** Opening INPUT MATERIAL block **
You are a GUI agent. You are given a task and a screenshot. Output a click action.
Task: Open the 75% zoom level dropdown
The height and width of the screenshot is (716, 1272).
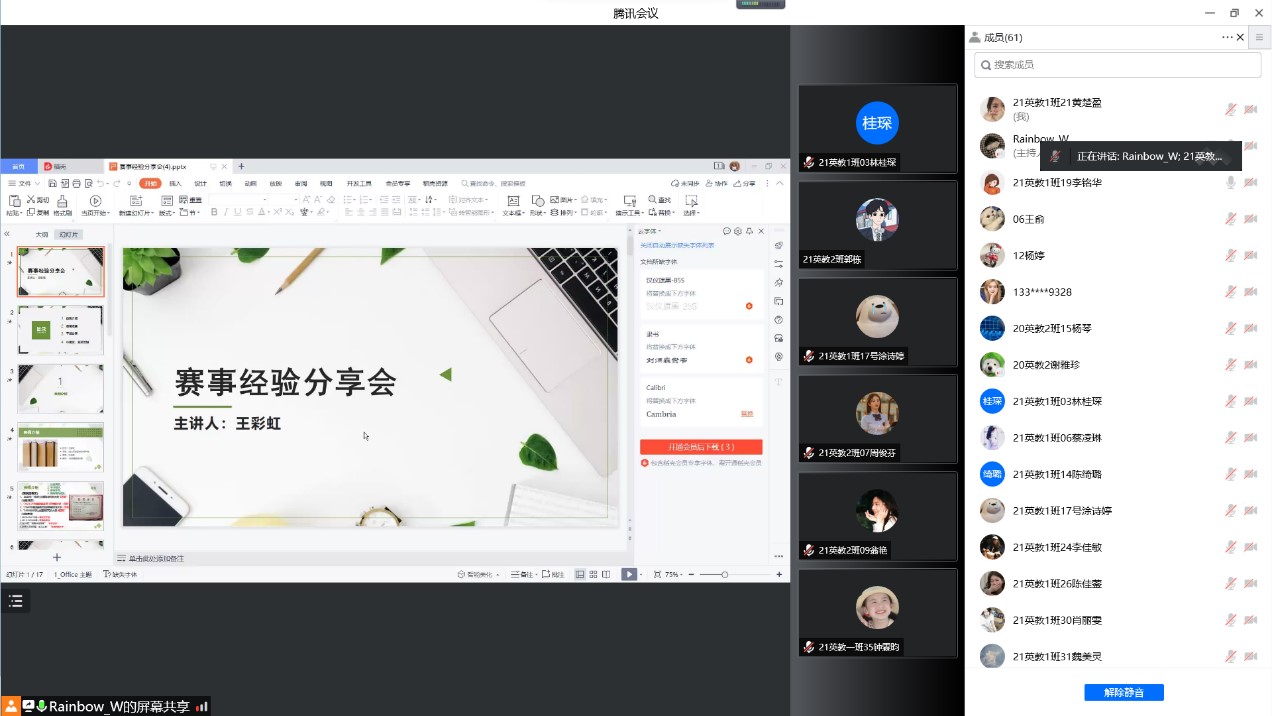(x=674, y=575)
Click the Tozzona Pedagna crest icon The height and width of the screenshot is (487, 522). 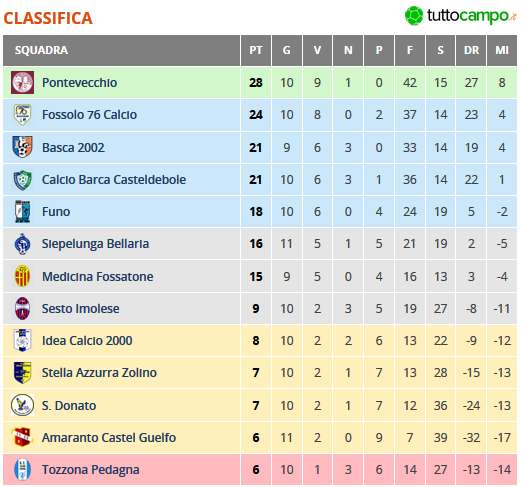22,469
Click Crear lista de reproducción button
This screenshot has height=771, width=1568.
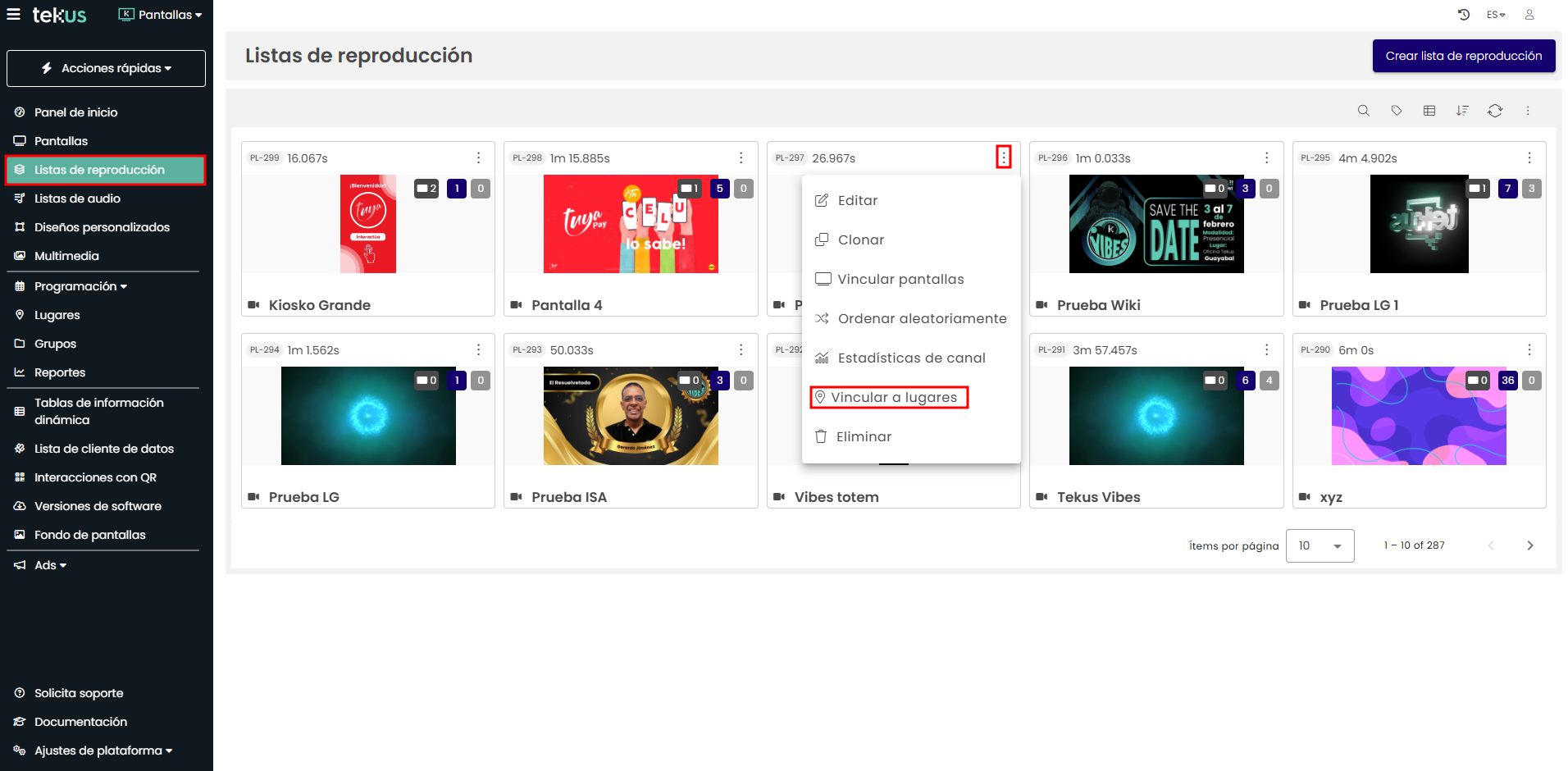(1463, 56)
** Closing INPUT MATERIAL block **
**DIRECTIONS:**
Set down nothing but the lines from the one containing "Click Crear lista de reproducción button" to the final line above, both included, with every picture left out.

**RESPONSE TO THIS TASK:**
Click Crear lista de reproducción button
This screenshot has height=771, width=1568.
(1463, 56)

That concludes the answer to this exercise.